Find the square root of the following binomial surd: $\sqrt{27}+2\sqrt{6}$

Question

Find the square root of the following binomial surd: $\sqrt{27}+2\sqrt{6}$

$\sqrt{\sqrt{27}+2\sqrt{6}}=\sqrt{x}+\sqrt{y}$

$(\sqrt{\sqrt{27}+2\sqrt{6}})^2=(\sqrt{x}+\sqrt{y})^2$

$3\sqrt{3}+2\sqrt{6}=x+y+2\sqrt{xy}$

$x+y=0$ because there is no rational component, and $2\sqrt{xy} = 3\sqrt{3}+2\sqrt{6}$

Now $(x-y)^2=(x+y)^2-4xy \Rightarrow (x-y)^2 = (0)^2-(3\sqrt{3}+2\sqrt{6})^2$.

$(x-y)^2= -(27+24+12\sqrt{18}) = -(51+2\sqrt{648})$

$x-y=\sqrt{-(51+2\sqrt{648})}$

I'm stuck here. First I don't know what to do with the minus sign.

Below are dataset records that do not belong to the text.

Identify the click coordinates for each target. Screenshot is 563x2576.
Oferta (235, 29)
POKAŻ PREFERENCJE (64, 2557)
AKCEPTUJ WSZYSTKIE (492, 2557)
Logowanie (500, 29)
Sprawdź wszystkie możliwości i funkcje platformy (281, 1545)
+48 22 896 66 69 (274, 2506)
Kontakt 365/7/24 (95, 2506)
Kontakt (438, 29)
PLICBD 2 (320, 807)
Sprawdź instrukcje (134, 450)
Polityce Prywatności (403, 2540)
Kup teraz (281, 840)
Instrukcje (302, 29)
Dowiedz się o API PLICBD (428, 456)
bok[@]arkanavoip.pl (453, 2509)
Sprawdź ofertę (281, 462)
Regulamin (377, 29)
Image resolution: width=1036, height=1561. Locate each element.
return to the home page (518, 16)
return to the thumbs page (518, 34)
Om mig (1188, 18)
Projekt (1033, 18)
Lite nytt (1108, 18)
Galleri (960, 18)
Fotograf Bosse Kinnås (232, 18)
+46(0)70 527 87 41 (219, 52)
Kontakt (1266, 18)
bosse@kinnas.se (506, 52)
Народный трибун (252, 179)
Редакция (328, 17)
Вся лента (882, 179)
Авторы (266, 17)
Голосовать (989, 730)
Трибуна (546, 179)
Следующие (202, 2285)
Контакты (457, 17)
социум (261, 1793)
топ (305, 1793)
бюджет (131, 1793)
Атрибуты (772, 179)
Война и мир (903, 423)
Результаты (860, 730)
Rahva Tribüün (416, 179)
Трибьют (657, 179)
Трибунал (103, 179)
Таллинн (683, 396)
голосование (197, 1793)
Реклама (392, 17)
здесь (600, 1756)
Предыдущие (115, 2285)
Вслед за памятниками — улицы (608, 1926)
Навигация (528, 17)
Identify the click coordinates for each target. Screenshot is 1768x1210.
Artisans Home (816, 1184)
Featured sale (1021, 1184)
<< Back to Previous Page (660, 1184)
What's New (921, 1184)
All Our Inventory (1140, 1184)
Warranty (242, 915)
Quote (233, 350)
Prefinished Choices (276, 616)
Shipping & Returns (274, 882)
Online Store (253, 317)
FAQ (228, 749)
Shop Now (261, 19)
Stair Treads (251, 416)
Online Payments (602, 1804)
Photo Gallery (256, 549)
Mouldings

Second, if the minus sign didn't exist, I suppose I would repeat the process, namely $x-y=\sqrt{51+2\sqrt{648}}=\sqrt{x}+\sqrt{y}$. But then I feel it's wrong for me to set $x-y = \sqrt{x}+\sqrt{y}$. Thanks for the help.

Answer 1

Observe that $$\sqrt{27} + 2\sqrt{6} = 3\sqrt{3} + 2\sqrt{6} = \sqrt{3}(3 + 2\sqrt{2}) = \sqrt{3}(1 + 2\sqrt{2} + 2) = \sqrt{3}(1 + \sqrt{2})^2$$ Hence, $$\sqrt{\sqrt{27} + 2\sqrt{6}} = \sqrt[4]{3}(1 + \sqrt{2})$$

Answer 2

Let$$t＝\sqrt {\sqrt {27}＋2\sqrt {6}}\\~\\t^2＝\sqrt {27}＋2\sqrt {6}\implies\;t^2＝\sqrt {9×3}＋2\sqrt {2×3}＝3\sqrt {3}＋2\sqrt {2}\sqrt {3}＝\sqrt {3}\left({3＋2\sqrt {2}}\right)\\~\\\implies\;t^2＝\sqrt {3}\left({3＋2\sqrt {2}}\right)＝\sqrt {3}\left({1＋}\left({\sqrt {2}}\right)^2＋2\sqrt {2}\right)＝\sqrt {3}\left({1＋\sqrt {2}}\right)^2＝\left({\sqrt[4]{3}\left({1＋\sqrt {2}}\right)}\right)^2$$ Finally, $$t＝\sqrt {\sqrt {27}＋2\sqrt {6}}={\sqrt[4]{3}\left({1＋\sqrt {2}}\right)}$$

Answer 3

Let $m>n$

$(\sqrt m + \sqrt n)^2=m+n+2\sqrt{mn}=\sqrt27+2\sqrt6=3\sqrt3+2\sqrt6$

$2\sqrt{mn}=2\sqrt6$

$\sqrt{mn}=\sqrt6$

$m+n=3\sqrt3$

then

$m=2\sqrt3$ and $n=\sqrt3$

$\sqrt{\sqrt27+2\sqrt6}=\sqrt{2\sqrt3}+\sqrt{\sqrt3}=\sqrt[4]{12}+\sqrt[4]{3}$

Answer 4

Alt. hint: $\;$ let $\,a = \sqrt{\sqrt{27} + 2\sqrt{6}}\,$, $\,b = \sqrt{\sqrt{27} - 2\sqrt{6}}\,$, then $\require{cancel}\,a^2 + b^2 = 6 \sqrt{3}\,$ and $\,p = ab = \sqrt{3}\,$, so $\,s = a + b = \sqrt{a^2+b^2+2ab} = 2 \sqrt{2\sqrt{3}}\,$.

It follows that $\,a,b\,$ are the roots of the quadratic $\,x^2 - s x + p = 0\,$, or $\,x^2 - 2 \sqrt{2\sqrt{3}}\,x + \sqrt{3} = 0\,$, so $\,a, b = \sqrt{2\sqrt{3}} \pm \sqrt{2 \sqrt{3} - \sqrt{3}} = \sqrt[4]{3}\left(\sqrt{2} \pm 1\right)\,$.